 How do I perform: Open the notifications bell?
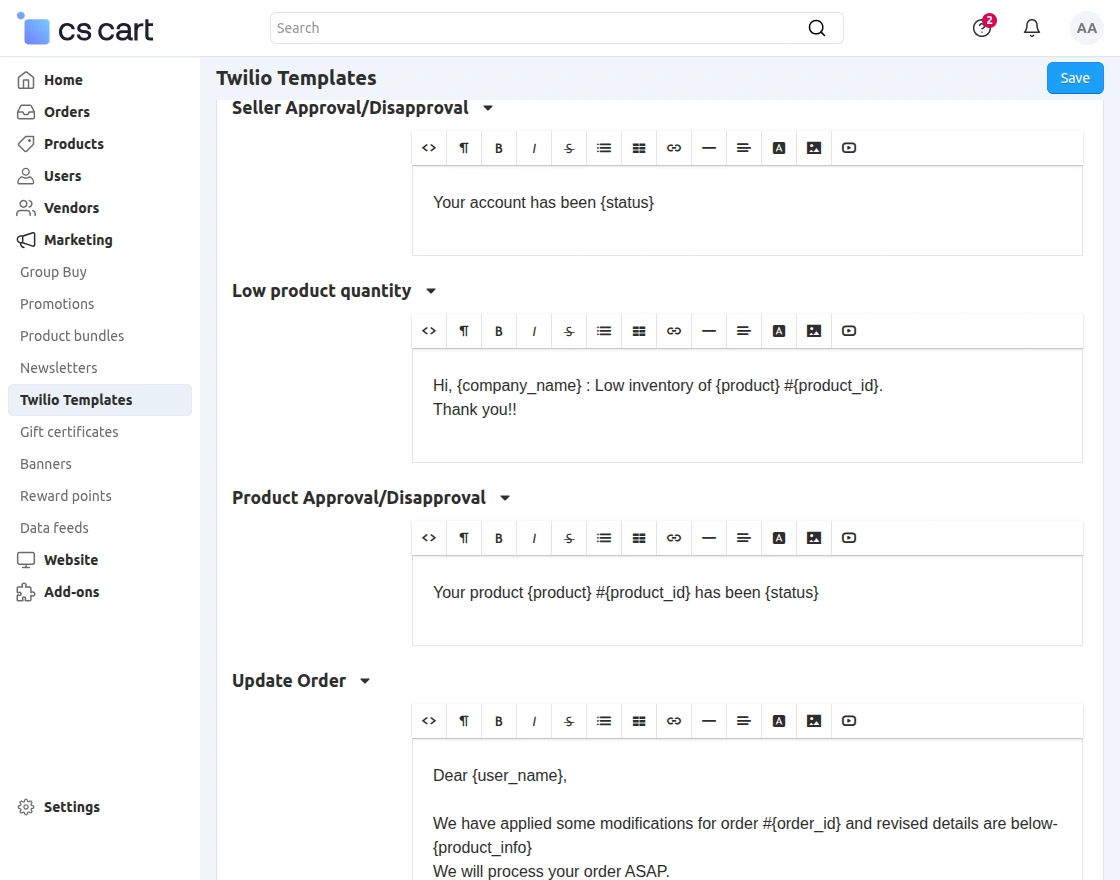pyautogui.click(x=1031, y=28)
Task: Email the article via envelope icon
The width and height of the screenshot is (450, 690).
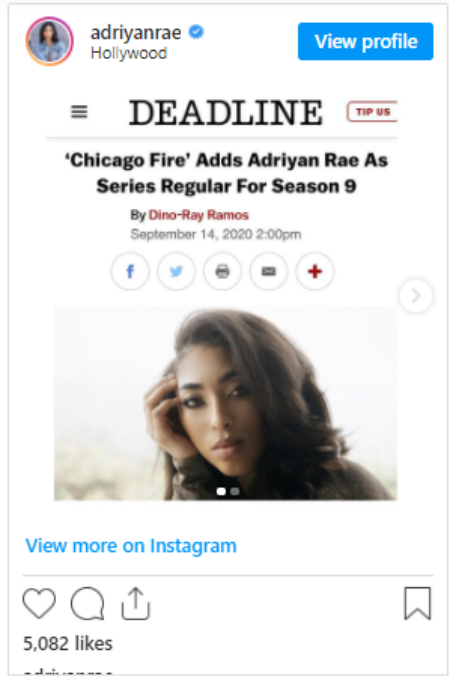Action: tap(269, 272)
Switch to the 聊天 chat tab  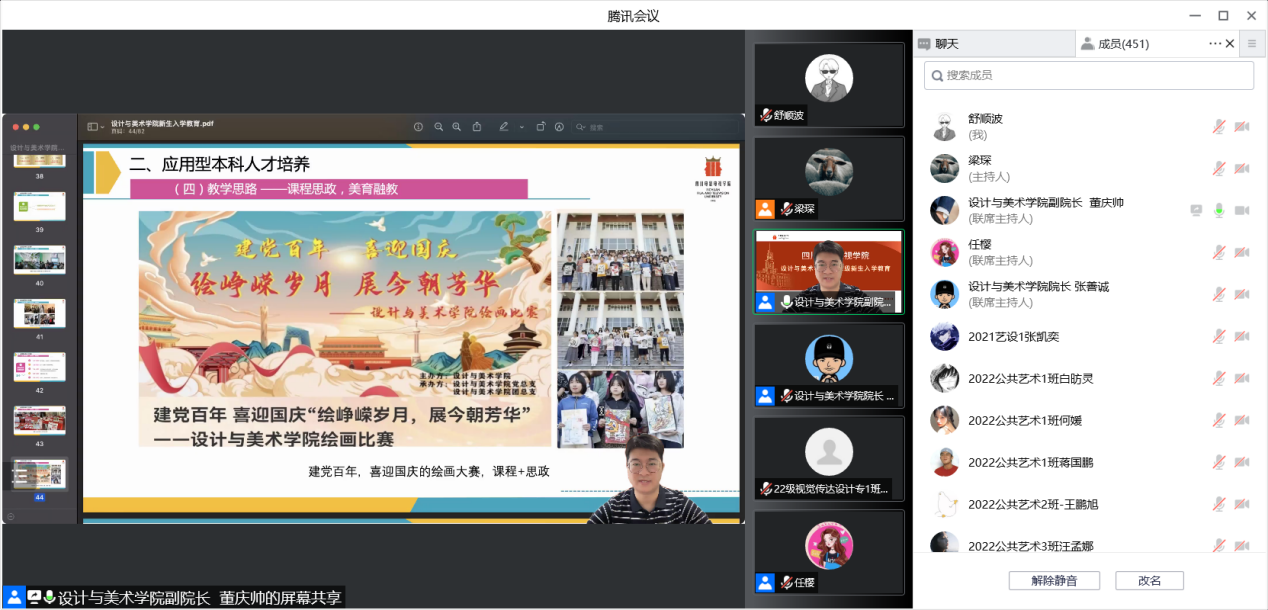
════
**INSTRUCTIONS TO FOLLOW**
Starting with the line with "Task: Email the article via envelope icon" and going on through the end of the rows, lay out each line as a string in a JSON list, one string per line. Skip blank lines and leave out the pictures.

**TASK OUTPUT**
[
  "Task: Email the article via envelope icon",
  "The width and height of the screenshot is (450, 690).",
  "Action: tap(269, 272)",
  "Switch to the 聊天 chat tab  "
]